**WORK INSTRUCTIONS**
Look for the string "will" in the listing below and copy every line in which it appears.
────────
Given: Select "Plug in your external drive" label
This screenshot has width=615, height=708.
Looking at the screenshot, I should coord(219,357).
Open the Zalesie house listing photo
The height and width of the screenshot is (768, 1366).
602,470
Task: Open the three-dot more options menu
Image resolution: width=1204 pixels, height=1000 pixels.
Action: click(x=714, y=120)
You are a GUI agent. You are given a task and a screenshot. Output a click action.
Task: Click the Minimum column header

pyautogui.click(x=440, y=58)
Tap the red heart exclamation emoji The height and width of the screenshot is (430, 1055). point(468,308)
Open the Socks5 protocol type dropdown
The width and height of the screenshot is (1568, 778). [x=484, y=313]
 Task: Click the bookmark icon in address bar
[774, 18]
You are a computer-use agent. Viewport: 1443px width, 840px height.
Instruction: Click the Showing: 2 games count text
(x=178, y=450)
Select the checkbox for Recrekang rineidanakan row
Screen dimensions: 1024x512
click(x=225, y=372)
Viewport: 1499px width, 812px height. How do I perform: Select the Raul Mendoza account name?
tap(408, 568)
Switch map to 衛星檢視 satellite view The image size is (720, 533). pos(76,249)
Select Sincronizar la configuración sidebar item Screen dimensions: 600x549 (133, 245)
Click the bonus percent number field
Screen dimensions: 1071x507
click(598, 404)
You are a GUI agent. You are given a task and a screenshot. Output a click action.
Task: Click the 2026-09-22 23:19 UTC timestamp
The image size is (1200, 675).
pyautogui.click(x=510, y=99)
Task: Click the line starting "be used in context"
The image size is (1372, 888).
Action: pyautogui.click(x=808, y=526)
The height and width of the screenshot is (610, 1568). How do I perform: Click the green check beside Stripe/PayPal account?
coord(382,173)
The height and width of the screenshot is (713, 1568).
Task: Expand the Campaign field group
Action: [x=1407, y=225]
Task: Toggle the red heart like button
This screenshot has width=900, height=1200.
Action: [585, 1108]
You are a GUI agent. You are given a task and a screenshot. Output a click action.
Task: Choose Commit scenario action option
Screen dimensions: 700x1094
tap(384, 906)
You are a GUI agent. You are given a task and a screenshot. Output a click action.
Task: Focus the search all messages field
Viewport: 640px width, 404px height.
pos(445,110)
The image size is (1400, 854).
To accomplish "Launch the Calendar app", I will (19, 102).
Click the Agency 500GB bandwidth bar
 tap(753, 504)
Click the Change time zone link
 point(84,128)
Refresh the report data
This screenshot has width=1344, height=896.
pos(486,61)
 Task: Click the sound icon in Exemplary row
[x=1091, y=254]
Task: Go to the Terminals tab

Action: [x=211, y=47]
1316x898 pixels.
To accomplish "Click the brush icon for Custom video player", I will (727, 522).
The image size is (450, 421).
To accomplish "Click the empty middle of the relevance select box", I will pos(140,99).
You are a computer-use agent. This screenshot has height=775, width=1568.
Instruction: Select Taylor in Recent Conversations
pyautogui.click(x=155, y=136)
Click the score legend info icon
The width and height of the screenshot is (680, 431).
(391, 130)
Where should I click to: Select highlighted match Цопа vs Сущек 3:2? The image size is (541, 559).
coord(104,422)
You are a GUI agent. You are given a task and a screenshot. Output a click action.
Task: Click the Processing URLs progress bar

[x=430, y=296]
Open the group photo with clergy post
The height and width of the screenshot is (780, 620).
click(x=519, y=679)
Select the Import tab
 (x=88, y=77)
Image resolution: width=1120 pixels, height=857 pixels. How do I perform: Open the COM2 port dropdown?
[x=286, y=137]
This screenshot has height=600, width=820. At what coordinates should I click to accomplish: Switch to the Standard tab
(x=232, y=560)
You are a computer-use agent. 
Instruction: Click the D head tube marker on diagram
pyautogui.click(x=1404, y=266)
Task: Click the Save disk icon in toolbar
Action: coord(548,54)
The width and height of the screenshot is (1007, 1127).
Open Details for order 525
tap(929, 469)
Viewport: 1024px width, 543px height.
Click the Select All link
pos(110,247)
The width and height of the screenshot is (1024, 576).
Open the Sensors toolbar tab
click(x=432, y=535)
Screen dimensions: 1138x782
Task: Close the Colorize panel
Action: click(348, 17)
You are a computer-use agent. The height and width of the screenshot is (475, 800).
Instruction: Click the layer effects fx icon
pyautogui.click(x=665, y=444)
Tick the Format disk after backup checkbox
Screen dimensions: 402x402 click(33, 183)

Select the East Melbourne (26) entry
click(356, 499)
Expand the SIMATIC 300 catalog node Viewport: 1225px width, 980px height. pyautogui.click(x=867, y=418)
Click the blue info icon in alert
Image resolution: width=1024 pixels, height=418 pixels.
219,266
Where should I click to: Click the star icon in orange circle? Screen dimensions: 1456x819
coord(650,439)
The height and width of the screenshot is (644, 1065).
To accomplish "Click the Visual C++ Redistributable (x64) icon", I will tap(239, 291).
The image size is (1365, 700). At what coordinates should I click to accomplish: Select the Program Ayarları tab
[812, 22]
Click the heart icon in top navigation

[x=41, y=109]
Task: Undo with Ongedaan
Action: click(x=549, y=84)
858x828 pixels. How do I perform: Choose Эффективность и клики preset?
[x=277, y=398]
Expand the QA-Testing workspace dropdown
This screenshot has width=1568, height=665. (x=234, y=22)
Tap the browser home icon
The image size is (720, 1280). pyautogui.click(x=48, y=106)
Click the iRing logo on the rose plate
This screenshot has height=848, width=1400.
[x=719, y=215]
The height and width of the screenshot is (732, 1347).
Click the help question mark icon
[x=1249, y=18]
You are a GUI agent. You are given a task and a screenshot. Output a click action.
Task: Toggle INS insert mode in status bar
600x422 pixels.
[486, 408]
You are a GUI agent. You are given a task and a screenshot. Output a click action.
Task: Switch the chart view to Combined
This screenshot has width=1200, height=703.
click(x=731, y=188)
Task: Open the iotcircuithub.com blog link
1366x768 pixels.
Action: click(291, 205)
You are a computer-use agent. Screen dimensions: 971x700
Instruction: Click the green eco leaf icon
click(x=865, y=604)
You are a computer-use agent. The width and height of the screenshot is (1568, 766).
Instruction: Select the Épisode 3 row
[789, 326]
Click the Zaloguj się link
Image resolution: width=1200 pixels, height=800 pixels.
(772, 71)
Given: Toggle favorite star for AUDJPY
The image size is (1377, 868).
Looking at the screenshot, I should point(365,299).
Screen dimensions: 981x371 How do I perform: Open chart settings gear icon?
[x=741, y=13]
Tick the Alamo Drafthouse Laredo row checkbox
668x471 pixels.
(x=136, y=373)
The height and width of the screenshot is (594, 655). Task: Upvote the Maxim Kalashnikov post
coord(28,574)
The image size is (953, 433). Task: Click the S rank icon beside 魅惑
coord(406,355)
────────
**ANSWER FOR THIS EXERCISE**
To accomplish "Launch the Calendar app", I will (19, 102).
To accomplish "Click the brush icon for Custom video player", I will (727, 522).
To accomplish "Click the empty middle of the relevance select box", I will pos(140,99).
To accomplish "Click the Visual C++ Redistributable (x64) icon", I will tap(239, 291).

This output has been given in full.